Maybe it isn't an edge case (although it should be) it also isn't `easy` in a non GC'd language, and a huge source of memory bugs.

I wouldn't say it makes the 'easy stuff hard' as much as the 'hard stuff appropriately difficult'.

2 comments

why should writing a basic data structure be an edge case? …what?
All of the "basic" data structures are already provided by either the standard library or crate ecosystem, so you'll rarely (if ever) need to write your own linked list or hash map from scratch.

I say "basic" in quotes because once you factor in the concurrency, ownership and memory safety concerns that are optional in other languages, but mandatory in Rust, there really isn't a simple implementation of these structures that is provably correct anymore.

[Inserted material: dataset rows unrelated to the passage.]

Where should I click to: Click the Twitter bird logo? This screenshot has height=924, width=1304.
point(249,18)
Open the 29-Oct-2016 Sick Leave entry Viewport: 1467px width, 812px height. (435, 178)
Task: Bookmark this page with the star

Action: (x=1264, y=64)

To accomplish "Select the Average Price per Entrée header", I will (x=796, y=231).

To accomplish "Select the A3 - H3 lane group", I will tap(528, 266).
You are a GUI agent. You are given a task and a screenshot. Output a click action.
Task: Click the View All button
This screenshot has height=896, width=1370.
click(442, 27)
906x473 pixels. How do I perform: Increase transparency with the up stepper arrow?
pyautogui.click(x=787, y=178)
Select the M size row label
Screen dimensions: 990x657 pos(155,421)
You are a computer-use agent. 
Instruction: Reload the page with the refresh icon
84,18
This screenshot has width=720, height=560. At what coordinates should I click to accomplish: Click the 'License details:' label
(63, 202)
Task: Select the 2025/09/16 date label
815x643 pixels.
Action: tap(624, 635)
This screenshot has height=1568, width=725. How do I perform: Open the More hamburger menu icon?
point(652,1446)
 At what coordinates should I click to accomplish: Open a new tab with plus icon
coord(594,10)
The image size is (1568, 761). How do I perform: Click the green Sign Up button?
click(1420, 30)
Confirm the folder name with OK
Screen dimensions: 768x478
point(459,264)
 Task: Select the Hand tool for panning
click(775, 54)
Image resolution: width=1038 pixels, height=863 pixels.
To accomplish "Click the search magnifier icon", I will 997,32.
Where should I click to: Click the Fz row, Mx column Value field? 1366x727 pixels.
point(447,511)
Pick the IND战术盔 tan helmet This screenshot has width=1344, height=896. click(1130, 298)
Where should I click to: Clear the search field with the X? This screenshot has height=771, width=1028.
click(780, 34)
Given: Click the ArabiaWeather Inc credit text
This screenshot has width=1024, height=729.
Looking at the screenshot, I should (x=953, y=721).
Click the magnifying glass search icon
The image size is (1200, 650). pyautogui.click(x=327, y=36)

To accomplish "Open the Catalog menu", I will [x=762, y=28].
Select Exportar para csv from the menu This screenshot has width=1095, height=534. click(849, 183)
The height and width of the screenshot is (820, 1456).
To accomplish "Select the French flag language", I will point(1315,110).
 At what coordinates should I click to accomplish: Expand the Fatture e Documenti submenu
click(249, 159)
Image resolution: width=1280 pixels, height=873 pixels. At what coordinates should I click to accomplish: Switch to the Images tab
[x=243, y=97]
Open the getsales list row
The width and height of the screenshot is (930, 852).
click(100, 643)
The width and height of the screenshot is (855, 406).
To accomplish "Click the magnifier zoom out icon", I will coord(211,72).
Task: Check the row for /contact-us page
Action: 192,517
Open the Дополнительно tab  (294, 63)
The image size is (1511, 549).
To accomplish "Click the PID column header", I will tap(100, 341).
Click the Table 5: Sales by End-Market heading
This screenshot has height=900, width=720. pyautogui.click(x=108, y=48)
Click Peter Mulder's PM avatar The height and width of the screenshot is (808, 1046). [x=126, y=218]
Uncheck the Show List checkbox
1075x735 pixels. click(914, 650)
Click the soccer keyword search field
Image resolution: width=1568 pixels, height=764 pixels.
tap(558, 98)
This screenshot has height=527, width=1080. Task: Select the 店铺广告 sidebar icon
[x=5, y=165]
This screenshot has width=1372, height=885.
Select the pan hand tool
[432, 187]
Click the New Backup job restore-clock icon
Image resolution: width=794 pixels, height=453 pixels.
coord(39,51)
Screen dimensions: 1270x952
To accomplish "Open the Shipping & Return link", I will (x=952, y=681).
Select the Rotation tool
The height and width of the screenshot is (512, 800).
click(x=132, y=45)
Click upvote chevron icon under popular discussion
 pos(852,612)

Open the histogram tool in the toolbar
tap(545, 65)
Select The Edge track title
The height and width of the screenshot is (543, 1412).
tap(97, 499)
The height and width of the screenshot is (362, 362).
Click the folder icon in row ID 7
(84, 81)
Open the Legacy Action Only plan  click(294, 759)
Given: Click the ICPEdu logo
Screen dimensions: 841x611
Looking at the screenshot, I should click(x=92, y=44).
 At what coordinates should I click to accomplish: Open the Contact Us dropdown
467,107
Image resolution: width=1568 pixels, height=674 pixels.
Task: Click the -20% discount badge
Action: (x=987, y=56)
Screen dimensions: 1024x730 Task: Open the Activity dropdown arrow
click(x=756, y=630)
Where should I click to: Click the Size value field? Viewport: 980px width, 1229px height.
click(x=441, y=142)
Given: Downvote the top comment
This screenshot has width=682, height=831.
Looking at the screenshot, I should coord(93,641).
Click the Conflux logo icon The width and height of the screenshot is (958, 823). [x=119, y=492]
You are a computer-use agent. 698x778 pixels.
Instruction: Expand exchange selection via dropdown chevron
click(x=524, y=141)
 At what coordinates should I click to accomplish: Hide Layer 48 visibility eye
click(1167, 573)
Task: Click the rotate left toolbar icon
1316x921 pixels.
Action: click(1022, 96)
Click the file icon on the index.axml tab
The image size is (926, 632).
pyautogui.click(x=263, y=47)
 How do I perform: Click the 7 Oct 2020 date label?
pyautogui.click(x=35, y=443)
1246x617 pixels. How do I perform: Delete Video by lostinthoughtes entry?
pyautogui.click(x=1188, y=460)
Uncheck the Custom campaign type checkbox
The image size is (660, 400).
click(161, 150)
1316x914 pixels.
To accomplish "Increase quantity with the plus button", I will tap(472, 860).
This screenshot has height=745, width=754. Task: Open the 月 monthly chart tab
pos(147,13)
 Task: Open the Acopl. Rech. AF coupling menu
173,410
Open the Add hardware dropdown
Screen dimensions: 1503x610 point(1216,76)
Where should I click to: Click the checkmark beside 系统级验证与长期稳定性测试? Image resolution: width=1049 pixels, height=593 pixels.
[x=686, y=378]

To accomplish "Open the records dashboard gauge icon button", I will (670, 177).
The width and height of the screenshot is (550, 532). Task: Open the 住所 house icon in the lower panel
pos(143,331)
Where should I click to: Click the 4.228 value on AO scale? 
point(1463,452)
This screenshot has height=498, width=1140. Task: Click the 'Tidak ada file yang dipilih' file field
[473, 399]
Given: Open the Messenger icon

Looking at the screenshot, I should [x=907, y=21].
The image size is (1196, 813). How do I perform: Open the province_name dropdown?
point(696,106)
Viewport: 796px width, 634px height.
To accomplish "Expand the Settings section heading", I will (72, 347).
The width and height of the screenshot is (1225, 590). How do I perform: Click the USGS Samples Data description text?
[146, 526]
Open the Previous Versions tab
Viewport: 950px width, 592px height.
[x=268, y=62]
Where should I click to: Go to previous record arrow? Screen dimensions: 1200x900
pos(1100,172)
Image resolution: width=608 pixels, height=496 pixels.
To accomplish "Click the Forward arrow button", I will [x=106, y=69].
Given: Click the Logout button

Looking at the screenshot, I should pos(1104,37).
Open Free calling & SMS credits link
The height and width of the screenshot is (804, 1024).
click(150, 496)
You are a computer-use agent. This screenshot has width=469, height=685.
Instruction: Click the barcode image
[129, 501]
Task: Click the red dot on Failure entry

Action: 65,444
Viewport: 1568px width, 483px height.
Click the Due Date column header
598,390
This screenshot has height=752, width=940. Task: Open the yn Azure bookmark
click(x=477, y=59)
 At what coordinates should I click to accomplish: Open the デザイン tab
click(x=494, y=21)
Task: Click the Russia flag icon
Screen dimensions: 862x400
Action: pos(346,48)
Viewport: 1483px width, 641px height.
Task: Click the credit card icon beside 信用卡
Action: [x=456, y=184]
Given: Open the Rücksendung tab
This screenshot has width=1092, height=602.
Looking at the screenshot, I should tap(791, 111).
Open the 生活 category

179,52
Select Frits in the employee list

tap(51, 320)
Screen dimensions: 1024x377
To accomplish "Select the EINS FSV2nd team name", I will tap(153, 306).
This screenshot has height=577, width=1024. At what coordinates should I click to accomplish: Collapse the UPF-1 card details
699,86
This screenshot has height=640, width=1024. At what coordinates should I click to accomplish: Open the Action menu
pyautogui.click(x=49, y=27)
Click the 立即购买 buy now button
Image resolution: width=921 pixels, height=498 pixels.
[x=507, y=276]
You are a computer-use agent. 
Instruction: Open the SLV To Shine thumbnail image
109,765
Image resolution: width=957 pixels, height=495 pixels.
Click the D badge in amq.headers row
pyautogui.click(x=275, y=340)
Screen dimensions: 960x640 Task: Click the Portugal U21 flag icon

Rust is supposed to be a systems programming language. If writing basic data structures was an edge case in it, the language would be broken. Luckily, in my experience it isn’t (at least not in this way).
I'm glad you posted this, I was confused as to whether "basic data structure" meant something different to Rustfolk than it did to the rest of us.
Writing data structures is trivial in C/C++.
As long as you don't care about UB or edge cases. Every time Rust makes something hard, it's forcing you to handle an edge case up front.
It's blowing my mind how many commenters here don't understand this.

Rust isn't hard just for fun. It's hard because the code you've been writing for so long is actually bad and you've not been thinking it through appropriately. This is why we keep finding serious bugs in code that is decades-old, despite the belief that code so old must be well-tested by now.

> we keep finding serious bugs in code that is decades-old

I'm sure of one thing: we will find many and different bugs in decades old rust code one day, too. The problem with software is that it has code in it ;-)

Difference of course being that zero of these bugs will be due to buffer overflows or use after free or other memory bugs in safe rust, which is a huge source of bugs in C[1].

I don't understand why this argument keeps coming up. Not all bugs are the same and when you make entire classes of bugs unrepresentable, that's a massive win, especially when they happen to be the class containing >60% of the highest severity bugs in C.

https://www.chromium.org/Home/chromium-security/memory-safet...

> zero of these bugs will be due to buffer overflows or use after free or other memory bugs in safe rust

buffer overflows [0] [1], use after frees [2] [3], and other memory bugs [4] [5] [6] can appear in safe rust from unsound unsafe internals.

[0] https://cve.mitre.org/cgi-bin/cvename.cgi?name=CVE-2021-2887...

[1] https://cve.mitre.org/cgi-bin/cvename.cgi?name=CVE-2018-1000...

[2] https://cve.mitre.org/cgi-bin/cvename.cgi?name=CVE-2021-3116...

[3] https://github.com/rustsec/advisory-db/blob/main/crates/cros...

[4] https://github.com/rustsec/advisory-db/blob/main/crates/toki...

[5] https://github.com/rustsec/advisory-db/tree/main/crates/

[6] https://github.com/Qwaz/rust-cve

It’s not that simple. Rust is used in the system’s programming space and as a result it will be used in many places where unsafe ends up required to solve problems. There won’t be memory safety bugs in safe Rust, but there will be in the interop/unsafe layers.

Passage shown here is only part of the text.